Fig. 1.. BRV to BVU conversion in vitro by host and microbiome.

(A) Chemical structure of BRV and BVU. (B) Enzymatic conversion of BRV to BVU by human and murine S9 liver fractions. Shaded areas represent STD (n=5). (C) In vitro conversion of BRV to BVU by human and murine gut microbial communities. Lines and shading represent mean (n=4) and STD (n=16), respectively.

Fig. 2.. BRV metabolism by GF and CV mice.

(A) BRV and BVU serum kinetics in CV and GF mice. (B) Intestinal BRV and BVU concentrations over time; each field represents the mean of five animals. (C) Cecal BRV and BVU concentrations in individual animals. (D) Total amount of BRV and BVU in cecum and feces. (E) Liver concentrations of BRV and BVU. (F) Liver thymine. For all mouse data: horizontal lines show the mean of five animals and times reflect hours after oral BRV administration. SI: duodenum, SII: jejunum, and SIII: ileum; * p ≤ 0.05, ** ≤ 0.01, *** ≤ 0.001 (t-test with FDR correction for multiple hypotheses testing).

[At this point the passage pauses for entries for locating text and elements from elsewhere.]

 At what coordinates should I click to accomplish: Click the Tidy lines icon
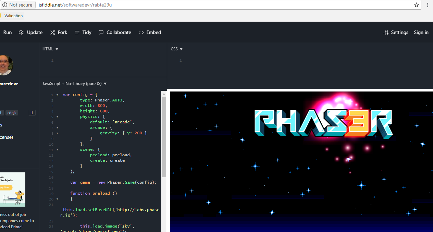point(78,32)
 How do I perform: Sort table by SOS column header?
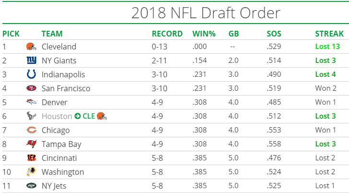pyautogui.click(x=274, y=34)
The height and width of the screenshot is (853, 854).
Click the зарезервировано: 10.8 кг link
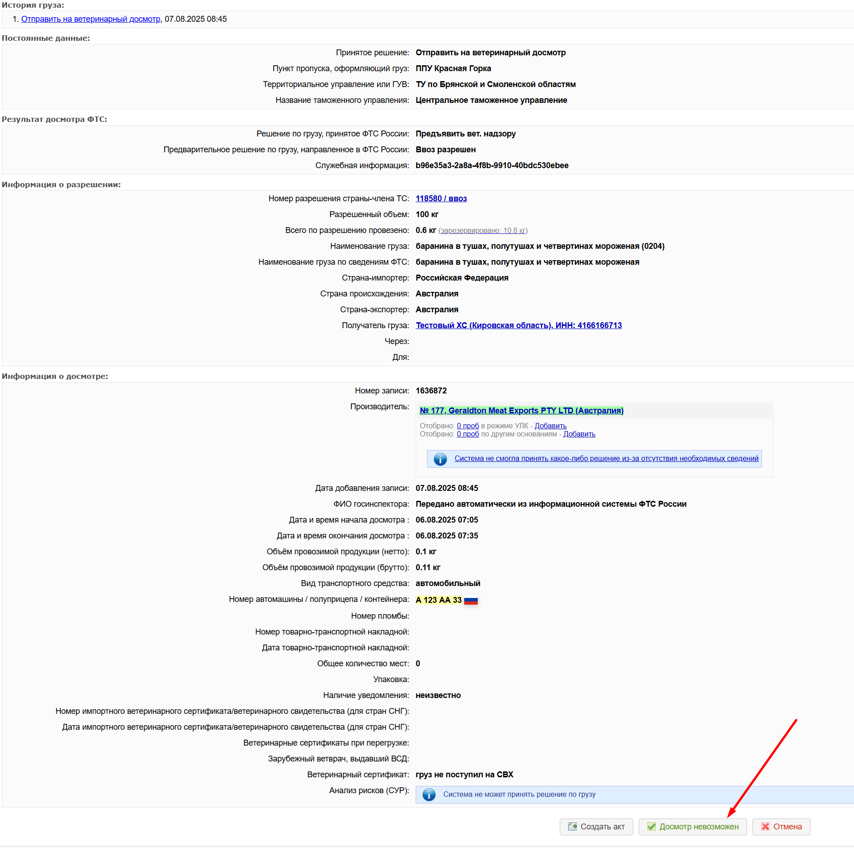(x=483, y=231)
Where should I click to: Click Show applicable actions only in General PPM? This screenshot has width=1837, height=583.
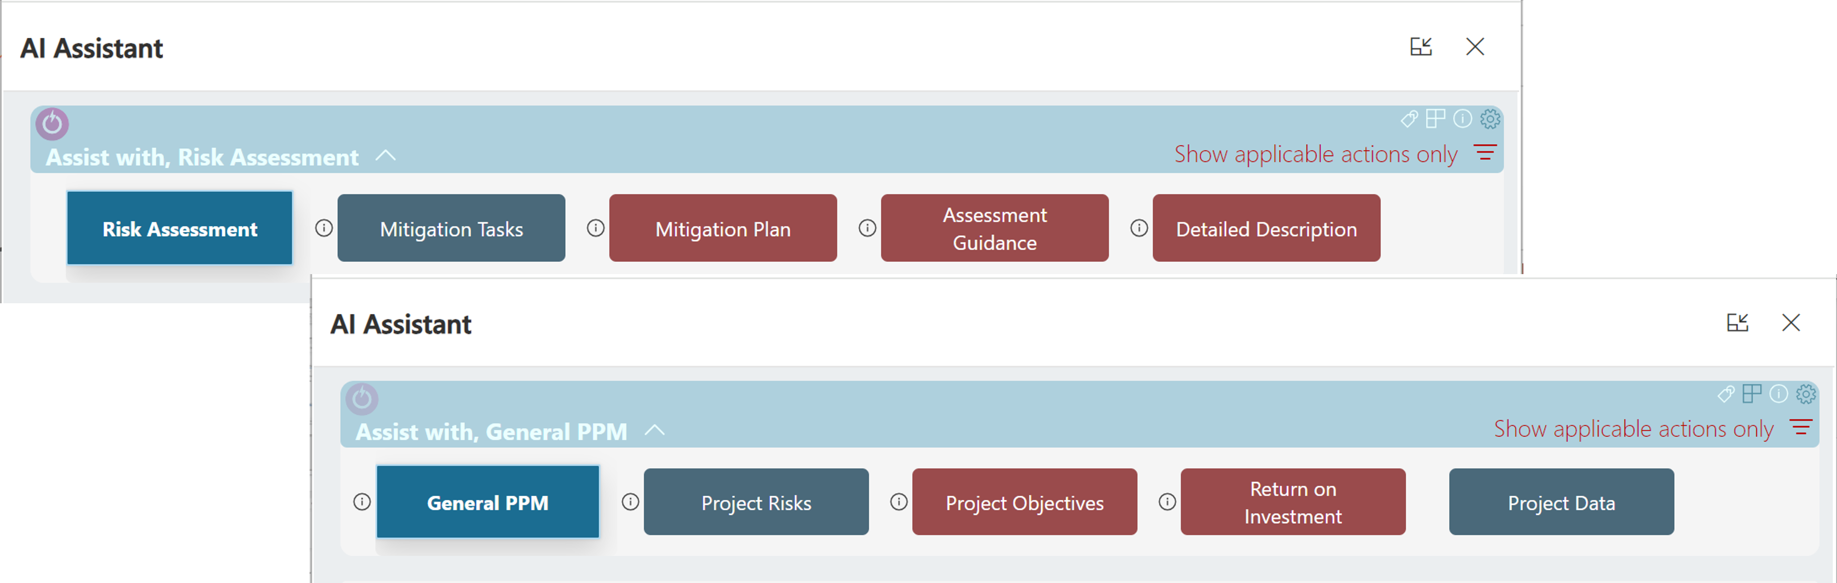tap(1633, 429)
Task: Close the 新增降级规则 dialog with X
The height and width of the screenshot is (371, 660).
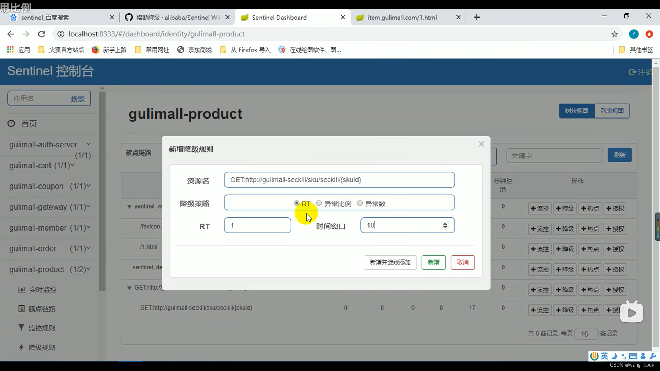Action: (481, 144)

Fig. 3.. Identification of a microbiome-encoded enzyme responsible for BRV metabolism.

(A) BRV conversion to BVU by representative human gut isolates. (B) Log2 fold change of BRV and BVU concentrations of B. thetaiotaomicron transposon insertion mutants (blue, n = 1290) compared to media controls (grey, n = 83) after 24 h of incubation. Each point represents one strain, sorted along the x-axis in the same order in top (BRV) and bottom (BVU) panels. Mean fold changes and 95% prediction intervals for controls and strains are indicated by solid lines and shaded areas, respectively. (C) BRV conversion by B. thetaiotaomicron wildtype (n=4), bt4554 mutant (n=4), and complemented strains expressing bt4554 at different levels (n=8). In (A) and (C), lines and shaded areas depict the mean and STD of independent cultures (n=4–8).

Fig. 4.. Gnotobiotic mouse model to quantify the microbial contribution to BRV pharmacokinetics and toxicity.

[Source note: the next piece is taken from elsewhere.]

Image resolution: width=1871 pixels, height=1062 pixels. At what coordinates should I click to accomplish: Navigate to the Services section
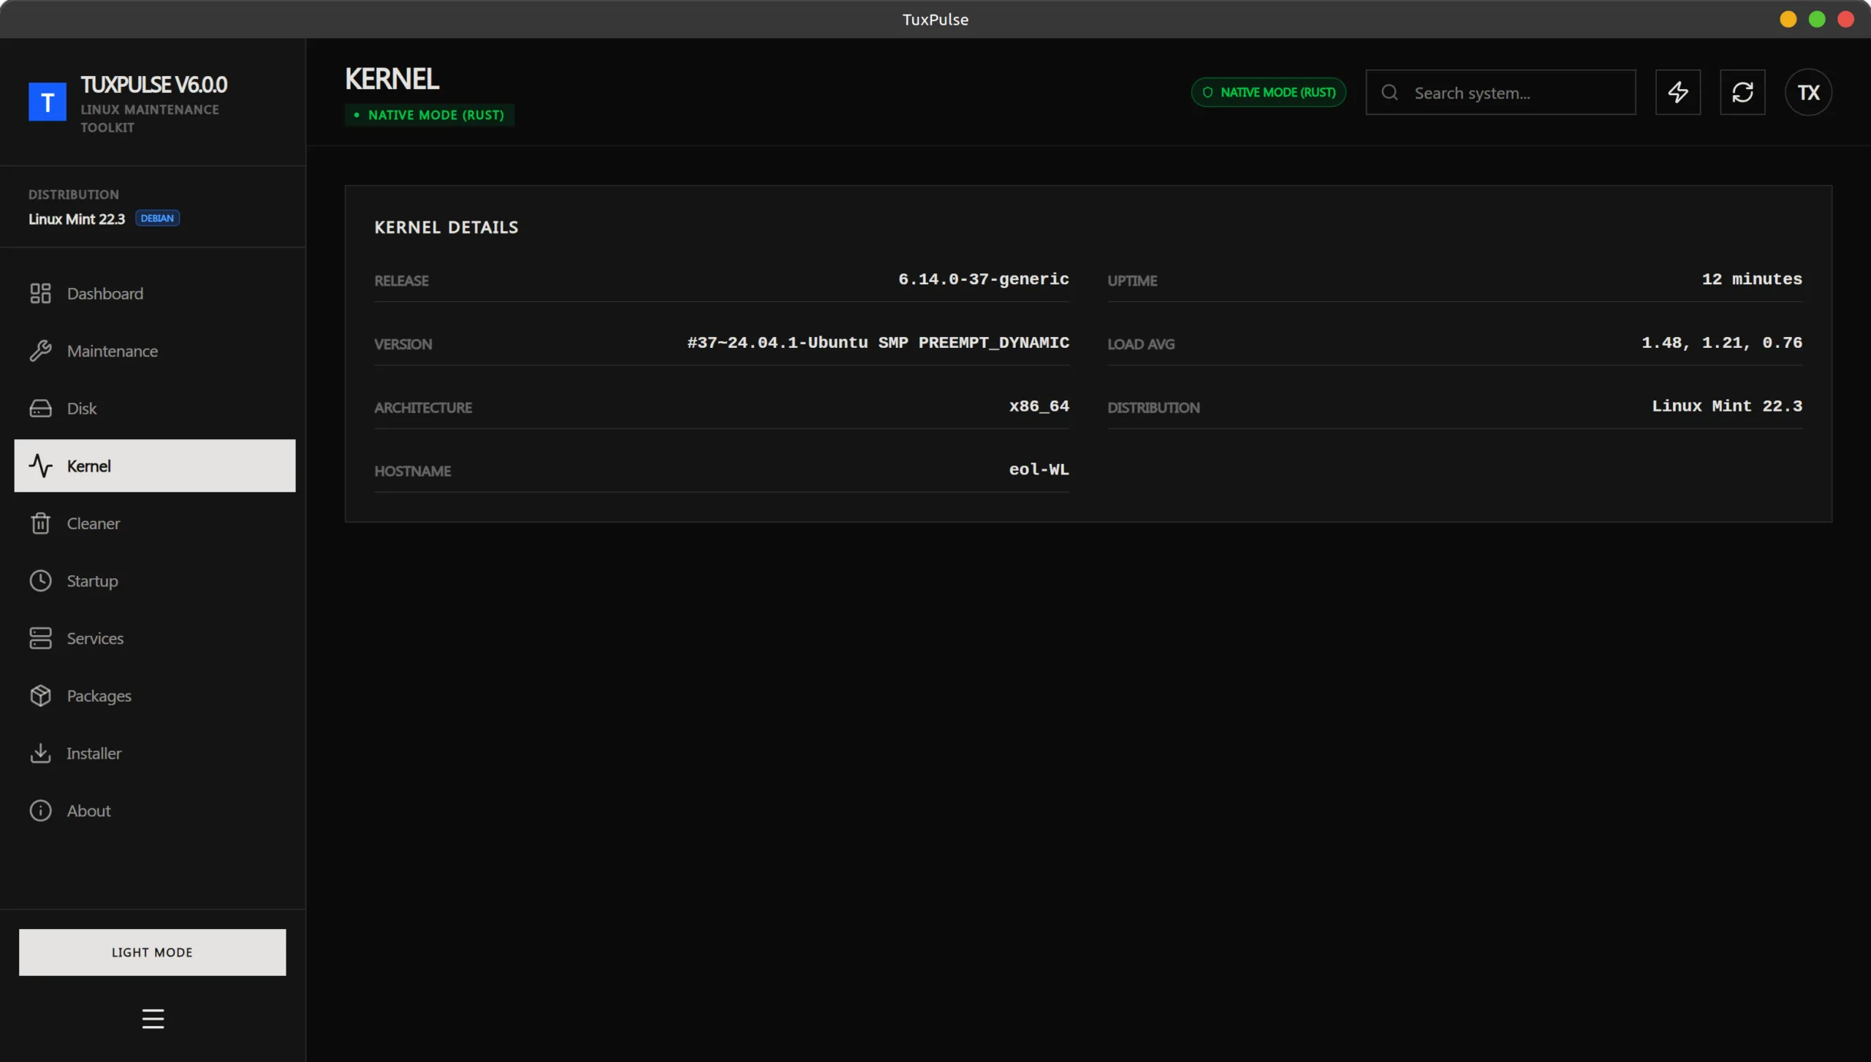(x=95, y=638)
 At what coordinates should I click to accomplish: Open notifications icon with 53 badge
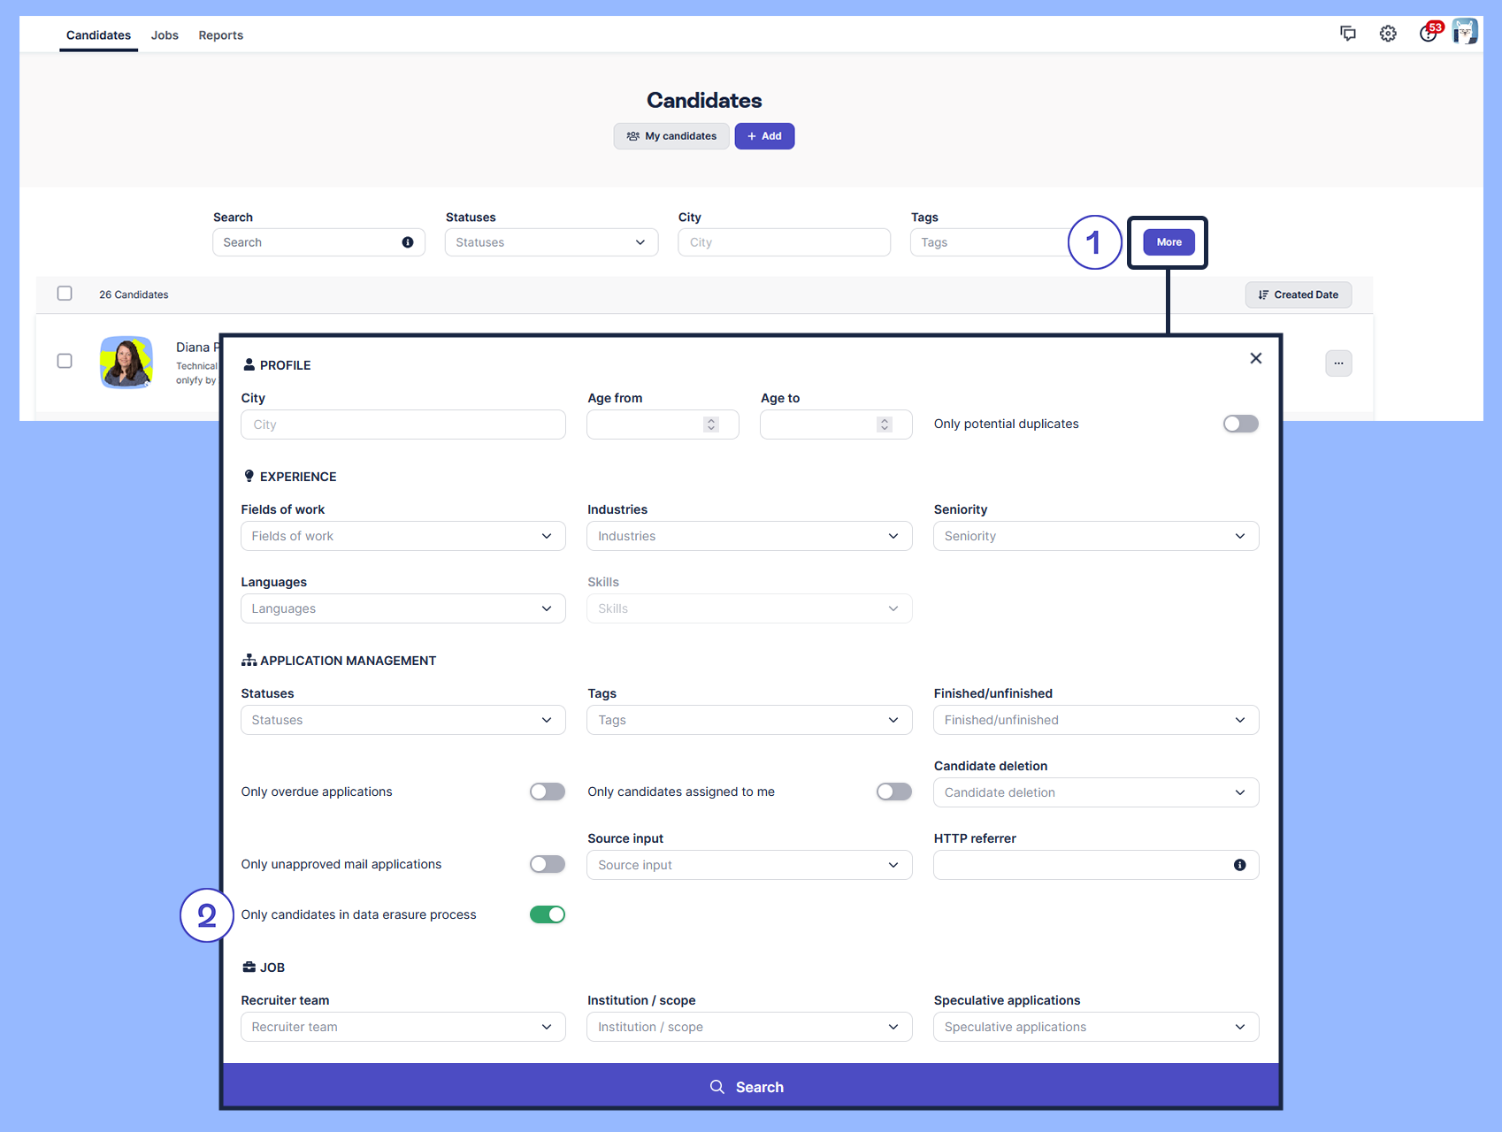pyautogui.click(x=1428, y=34)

(A) Serum and (B) liver BRV and BVU kinetics in GN^WT and GN^MUT mice. (C) Liver thymine. (D) Intestinal BRV and BVU concentrations over time; each field represents the mean of five animals. (E) Cecal and fecal BRV and BVU concentrations in individual animals. For all mouse data: horizontal lines show mean of five animals and times reflect hours after oral BRV administration. SI: duodenum, SII: jejunum, and SIII: ileum; * p ≤ 0.05, ** ≤ 0.01, *** ≤ 0.001 (t-test with FDR correction for multiple hypotheses testing).

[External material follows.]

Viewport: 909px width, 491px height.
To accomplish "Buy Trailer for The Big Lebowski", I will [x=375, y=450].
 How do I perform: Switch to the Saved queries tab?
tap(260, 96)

Fig. 5.. Physiology based model of host and microbial contribution to BRV and BVU pharmacokinetics.

(A) Schematic representation of compartments and sub-processes included in the model. (B) Parameterization of microbiota-independent processes using measurements from GN^MUT mice. (C) Parameterization of microbiota-dependent intestinal drug metabolism and prediction of microbial and host contributions to serum BVU in GN^WT and (D) CV mice.

Fig 6.. Simulation of the impact of chemical, microbial, and physiological parameters on pharmacokinetics and expansion of the approach to other drugs.

(A) Predicting the impact of microbial drug metabolism rate on microbial contribution to serum BVU. (B) Absolute metabolite exposure and relative bacterial contribution to serum BVU as a function of host and microbial drug metabolism rate at a given bioavailability (tables S24–25). (C) Prediction of host and microbial contribution to serum BVU after oral sorivudine (SRV) administration to CV mice. (D) Prediction of microbial and host contributions to serum clonazepam (CLZ; P) and aminoclonazepam (NH₂-CLZ; M) in CV mice. (E) Schematic representation of an extended model that includes enterohepatic circulation and three drug metabolites (M₁-M₃). (F) Prediction of microbial contribution to serum exposure of CLZ (P) and NH₂-CLZ (M₂) and (G) OH-CLZ (M₁) and NH₂OH-CLZ (M₃) in CV mice. Horizontal lines show mean of five animals and times reflect hours after oral drug administration. For detailed description of parameters see tables S13 and S21.